▸ **Required actions**:
(1) Reproduce the jobless-claims article below word for word, everything from "WASHINGTON (AP) —" down to "back to work.".
(2) Summarize the jobless-claims article below in two sentences.
(3) According to the jobless-claims article below, how many people are now receiving jobless aid?

▸ **Excerpted text**:
WASHINGTON (AP) — Nearly 1.9 million people applied for U.S. unemployment benefits last week, the ninth straight decline since applications spiked in mid-March, a sign that the gradual reopening of businesses has slowed the loss of jobs.
The diminishing pace suggests that the job market meltdown that was triggered by the coronavirus may have bottomed out as more companies call at least some of their former employees back to work.
The total number of people who are now receiving jobless aid rose only slightly to 21.5 million, suggesting that rehiring is offsetting some of the ongoing layoffs.
Though applications for benefits are slowing, the latest weekly number is still more than double the record high that prevailed before the viral outbreak. It shows that there are limits to how much a partial reopening of the economy can restore a depressed job market mired in a recession.
With all states in the process of gradually reopening for business, more consumers are starting to return to restaurants, stores and hair salons. That trend has boosted consumer spending from exceedingly low levels and has likely encouraged some companies to hire again.

▸ **Data under study**:
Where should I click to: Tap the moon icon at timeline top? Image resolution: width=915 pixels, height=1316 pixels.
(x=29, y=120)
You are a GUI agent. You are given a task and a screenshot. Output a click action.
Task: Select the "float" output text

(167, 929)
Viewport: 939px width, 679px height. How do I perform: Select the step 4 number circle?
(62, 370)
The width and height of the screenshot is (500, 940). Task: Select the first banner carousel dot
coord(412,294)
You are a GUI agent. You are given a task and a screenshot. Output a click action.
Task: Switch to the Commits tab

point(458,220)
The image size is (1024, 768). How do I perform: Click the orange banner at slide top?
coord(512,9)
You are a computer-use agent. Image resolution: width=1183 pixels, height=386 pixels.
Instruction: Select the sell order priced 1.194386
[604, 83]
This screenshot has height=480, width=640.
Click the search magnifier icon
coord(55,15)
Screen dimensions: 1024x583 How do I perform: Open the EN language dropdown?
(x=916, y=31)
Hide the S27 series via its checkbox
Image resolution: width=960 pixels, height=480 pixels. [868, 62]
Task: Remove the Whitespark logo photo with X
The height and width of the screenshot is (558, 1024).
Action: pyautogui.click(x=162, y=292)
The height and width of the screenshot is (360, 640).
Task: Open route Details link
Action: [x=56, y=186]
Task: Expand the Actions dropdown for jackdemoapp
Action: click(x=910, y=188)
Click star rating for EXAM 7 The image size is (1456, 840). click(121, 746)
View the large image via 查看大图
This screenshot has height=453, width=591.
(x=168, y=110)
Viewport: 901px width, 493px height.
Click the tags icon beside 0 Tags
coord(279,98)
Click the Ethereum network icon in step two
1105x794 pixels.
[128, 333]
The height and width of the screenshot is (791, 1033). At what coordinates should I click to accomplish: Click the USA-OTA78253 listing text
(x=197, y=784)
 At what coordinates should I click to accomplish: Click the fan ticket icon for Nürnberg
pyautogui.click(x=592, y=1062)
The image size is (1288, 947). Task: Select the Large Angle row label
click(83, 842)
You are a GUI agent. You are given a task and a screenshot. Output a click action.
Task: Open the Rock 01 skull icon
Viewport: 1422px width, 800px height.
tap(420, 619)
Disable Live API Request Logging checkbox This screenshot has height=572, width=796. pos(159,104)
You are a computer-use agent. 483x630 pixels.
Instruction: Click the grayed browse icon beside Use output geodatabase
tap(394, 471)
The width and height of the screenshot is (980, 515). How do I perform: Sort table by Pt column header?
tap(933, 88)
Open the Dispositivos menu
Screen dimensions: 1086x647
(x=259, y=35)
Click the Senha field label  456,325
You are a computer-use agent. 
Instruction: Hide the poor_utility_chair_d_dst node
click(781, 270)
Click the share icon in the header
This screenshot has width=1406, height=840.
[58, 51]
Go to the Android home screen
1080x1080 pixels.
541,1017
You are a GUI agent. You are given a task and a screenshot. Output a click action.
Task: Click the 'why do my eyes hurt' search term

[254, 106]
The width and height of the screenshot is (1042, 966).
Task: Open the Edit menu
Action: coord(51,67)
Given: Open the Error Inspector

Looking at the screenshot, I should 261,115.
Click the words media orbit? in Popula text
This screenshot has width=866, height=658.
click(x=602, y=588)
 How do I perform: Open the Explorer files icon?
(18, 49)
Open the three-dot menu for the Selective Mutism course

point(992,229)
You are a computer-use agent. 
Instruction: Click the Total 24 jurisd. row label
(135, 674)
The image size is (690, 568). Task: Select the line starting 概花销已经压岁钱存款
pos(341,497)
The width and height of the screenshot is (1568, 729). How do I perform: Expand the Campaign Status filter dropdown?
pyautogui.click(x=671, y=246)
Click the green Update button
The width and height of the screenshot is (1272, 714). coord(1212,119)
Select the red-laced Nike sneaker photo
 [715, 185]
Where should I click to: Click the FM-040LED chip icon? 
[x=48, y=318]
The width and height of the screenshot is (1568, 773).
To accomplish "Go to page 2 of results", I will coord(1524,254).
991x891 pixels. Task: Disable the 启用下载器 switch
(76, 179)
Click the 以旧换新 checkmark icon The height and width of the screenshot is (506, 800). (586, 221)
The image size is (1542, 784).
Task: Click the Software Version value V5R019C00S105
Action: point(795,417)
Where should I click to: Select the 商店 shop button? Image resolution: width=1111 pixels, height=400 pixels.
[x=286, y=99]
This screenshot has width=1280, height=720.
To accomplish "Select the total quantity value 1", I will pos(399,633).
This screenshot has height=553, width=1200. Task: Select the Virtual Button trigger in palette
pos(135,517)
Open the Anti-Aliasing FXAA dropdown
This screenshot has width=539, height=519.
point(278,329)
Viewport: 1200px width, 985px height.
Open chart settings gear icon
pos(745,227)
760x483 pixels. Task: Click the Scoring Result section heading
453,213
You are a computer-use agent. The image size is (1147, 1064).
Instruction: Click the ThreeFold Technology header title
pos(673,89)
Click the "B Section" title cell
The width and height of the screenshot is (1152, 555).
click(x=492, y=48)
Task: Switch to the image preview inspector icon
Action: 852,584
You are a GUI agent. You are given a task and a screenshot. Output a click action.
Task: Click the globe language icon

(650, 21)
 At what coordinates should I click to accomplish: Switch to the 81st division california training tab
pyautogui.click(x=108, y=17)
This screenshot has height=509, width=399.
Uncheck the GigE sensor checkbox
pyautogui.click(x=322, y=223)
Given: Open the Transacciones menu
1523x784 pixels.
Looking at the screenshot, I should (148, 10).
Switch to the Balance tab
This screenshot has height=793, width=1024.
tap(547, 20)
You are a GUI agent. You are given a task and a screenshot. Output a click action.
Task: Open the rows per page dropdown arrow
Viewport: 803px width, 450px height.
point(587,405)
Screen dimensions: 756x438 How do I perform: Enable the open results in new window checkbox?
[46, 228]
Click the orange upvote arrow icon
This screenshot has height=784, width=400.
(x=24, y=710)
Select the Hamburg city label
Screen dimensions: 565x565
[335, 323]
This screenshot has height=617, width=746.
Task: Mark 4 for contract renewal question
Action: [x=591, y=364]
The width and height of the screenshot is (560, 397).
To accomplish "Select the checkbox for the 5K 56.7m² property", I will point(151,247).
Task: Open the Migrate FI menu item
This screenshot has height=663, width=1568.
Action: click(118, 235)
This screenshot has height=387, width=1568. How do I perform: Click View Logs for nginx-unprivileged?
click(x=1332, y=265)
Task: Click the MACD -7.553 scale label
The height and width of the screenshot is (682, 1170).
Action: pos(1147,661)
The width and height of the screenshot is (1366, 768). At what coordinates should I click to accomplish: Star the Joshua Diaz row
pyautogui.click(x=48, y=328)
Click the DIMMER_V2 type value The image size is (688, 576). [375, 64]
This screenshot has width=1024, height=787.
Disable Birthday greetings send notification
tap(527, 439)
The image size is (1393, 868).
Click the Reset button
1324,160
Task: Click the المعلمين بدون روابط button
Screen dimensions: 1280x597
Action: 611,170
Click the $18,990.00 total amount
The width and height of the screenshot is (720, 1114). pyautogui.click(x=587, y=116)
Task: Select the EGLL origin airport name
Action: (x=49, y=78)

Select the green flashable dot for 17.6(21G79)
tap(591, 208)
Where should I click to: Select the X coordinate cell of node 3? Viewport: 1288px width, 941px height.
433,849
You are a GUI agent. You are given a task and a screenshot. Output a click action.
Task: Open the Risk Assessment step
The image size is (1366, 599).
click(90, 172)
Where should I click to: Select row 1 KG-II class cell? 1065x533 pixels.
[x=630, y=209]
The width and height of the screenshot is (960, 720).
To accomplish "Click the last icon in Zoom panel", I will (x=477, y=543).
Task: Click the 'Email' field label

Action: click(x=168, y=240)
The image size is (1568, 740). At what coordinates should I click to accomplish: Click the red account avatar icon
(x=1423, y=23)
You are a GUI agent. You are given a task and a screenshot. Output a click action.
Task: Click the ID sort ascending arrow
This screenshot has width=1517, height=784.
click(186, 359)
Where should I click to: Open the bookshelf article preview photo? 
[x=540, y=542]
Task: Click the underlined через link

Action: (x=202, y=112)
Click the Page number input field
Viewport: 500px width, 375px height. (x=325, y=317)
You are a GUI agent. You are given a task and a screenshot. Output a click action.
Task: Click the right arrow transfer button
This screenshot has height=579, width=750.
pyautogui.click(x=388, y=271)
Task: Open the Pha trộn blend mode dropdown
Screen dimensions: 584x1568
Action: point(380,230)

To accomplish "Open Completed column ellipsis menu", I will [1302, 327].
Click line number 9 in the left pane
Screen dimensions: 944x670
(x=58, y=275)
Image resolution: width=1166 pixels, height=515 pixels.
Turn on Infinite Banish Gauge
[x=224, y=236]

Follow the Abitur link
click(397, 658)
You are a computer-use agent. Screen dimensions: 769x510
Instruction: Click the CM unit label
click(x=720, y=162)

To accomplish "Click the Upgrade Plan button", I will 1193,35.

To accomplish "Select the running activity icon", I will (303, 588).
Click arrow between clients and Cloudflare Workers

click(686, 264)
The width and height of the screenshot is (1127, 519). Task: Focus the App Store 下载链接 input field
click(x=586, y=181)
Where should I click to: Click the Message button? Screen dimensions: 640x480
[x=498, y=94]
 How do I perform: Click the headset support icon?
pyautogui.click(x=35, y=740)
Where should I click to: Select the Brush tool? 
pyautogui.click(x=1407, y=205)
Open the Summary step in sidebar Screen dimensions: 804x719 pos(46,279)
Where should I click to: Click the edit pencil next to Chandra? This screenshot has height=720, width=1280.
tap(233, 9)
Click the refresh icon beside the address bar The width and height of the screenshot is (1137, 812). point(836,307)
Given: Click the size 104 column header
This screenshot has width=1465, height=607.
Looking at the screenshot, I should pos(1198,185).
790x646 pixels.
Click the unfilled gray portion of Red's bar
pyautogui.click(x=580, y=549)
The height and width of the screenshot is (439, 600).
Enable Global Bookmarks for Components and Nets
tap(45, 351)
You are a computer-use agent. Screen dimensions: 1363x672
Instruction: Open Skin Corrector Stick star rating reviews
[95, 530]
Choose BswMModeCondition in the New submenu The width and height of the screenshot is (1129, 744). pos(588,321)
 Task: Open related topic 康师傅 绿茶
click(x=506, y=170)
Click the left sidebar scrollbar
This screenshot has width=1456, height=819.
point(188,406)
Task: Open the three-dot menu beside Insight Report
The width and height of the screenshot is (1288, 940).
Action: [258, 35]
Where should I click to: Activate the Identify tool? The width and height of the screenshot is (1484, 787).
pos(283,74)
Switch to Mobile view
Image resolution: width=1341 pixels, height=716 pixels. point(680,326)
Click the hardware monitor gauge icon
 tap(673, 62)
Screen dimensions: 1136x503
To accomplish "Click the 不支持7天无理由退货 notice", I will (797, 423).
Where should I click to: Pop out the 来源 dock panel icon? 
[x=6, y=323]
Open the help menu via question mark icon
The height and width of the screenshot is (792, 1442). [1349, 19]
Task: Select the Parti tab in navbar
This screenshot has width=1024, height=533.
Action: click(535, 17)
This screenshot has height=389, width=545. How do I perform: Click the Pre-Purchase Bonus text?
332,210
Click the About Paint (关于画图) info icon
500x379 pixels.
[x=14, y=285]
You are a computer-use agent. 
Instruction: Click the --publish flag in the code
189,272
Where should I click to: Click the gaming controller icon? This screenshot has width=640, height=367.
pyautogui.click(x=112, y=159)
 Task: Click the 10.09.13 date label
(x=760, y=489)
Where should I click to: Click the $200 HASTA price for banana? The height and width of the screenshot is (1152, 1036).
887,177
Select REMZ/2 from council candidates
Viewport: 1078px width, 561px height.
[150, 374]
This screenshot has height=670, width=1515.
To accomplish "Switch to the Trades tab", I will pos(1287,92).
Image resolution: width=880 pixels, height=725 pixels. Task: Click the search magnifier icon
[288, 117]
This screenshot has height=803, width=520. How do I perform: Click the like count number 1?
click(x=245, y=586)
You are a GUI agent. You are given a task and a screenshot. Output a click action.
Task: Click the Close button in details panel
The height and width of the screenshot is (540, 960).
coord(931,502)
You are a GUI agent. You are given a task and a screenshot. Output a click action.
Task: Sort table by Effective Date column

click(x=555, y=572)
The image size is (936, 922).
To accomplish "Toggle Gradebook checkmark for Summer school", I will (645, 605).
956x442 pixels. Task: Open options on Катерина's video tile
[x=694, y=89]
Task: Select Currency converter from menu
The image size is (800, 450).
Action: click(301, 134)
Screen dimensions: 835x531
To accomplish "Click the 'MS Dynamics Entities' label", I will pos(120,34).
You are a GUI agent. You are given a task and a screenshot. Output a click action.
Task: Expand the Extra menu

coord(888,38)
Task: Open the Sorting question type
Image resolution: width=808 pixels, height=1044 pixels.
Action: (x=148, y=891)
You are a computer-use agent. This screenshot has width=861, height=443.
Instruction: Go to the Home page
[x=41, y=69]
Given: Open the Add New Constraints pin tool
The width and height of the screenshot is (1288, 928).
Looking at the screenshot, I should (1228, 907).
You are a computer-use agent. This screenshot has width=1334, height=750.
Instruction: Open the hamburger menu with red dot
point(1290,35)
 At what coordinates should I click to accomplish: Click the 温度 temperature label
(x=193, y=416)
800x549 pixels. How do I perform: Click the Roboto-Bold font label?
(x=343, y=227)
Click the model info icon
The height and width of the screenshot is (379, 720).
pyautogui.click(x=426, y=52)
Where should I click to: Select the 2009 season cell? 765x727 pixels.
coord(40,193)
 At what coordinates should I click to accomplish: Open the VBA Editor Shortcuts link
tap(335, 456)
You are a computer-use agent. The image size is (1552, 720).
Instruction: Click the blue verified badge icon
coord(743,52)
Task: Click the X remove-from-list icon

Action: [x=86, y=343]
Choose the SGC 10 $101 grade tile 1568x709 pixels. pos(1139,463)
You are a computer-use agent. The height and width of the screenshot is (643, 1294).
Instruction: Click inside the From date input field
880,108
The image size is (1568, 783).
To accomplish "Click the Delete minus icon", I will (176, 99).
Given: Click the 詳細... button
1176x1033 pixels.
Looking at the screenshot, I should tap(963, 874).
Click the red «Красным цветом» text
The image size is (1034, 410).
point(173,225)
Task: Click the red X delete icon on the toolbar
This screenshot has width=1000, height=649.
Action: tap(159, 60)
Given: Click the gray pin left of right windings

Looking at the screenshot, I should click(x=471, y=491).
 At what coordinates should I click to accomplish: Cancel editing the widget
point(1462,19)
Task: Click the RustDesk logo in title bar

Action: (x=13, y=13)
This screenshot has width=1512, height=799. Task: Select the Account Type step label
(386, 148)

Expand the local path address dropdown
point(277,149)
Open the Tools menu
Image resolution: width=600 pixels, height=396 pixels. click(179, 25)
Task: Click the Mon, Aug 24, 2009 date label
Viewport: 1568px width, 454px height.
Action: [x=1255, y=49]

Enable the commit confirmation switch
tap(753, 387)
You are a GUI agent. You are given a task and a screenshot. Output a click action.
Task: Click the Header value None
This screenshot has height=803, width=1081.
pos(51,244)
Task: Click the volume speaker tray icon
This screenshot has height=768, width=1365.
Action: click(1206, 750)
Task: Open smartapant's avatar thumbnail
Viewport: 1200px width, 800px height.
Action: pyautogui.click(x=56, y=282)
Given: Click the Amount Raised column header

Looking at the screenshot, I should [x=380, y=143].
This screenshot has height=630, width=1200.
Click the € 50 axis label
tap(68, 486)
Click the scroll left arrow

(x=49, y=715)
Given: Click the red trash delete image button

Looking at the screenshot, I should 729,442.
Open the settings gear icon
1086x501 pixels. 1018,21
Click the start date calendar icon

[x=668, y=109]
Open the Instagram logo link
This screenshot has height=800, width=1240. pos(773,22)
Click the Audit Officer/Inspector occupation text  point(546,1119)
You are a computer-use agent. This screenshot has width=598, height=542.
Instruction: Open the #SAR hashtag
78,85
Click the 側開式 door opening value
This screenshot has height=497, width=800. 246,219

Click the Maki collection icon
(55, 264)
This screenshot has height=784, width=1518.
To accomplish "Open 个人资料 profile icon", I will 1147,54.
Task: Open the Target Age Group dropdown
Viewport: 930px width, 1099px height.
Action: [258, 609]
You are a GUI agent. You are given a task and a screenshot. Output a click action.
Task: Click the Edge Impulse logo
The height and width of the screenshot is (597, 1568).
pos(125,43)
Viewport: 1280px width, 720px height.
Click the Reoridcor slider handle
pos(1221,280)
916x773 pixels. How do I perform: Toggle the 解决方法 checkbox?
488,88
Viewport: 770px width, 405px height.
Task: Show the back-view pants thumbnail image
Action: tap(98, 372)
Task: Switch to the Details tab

▸ **Solutions**:
(1)
WASHINGTON (AP) — Nearly 1.9 million people applied for U.S. unemployment benefits last week, the ninth straight decline since applications spiked in mid-March, a sign that the gradual reopening of businesses has slowed the loss of jobs.
The diminishing pace suggests that the job market meltdown that was triggered by the coronavirus may have bottomed out as more companies call at least some of their former employees back to work.

(2) Nearly 1.9 million people applied for U.S. unemployment benefits last week, the ninth straight decline since mid-March, which suggests the job market meltdown triggered by the coronavirus may have bottomed out as companies call former employees back. Still, that number is more than double the record high from before the outbreak, and consumer spending has risen as states reopen, but a partial reopening has limits in restoring a job market mired in recession.

(3) 21.5 million people.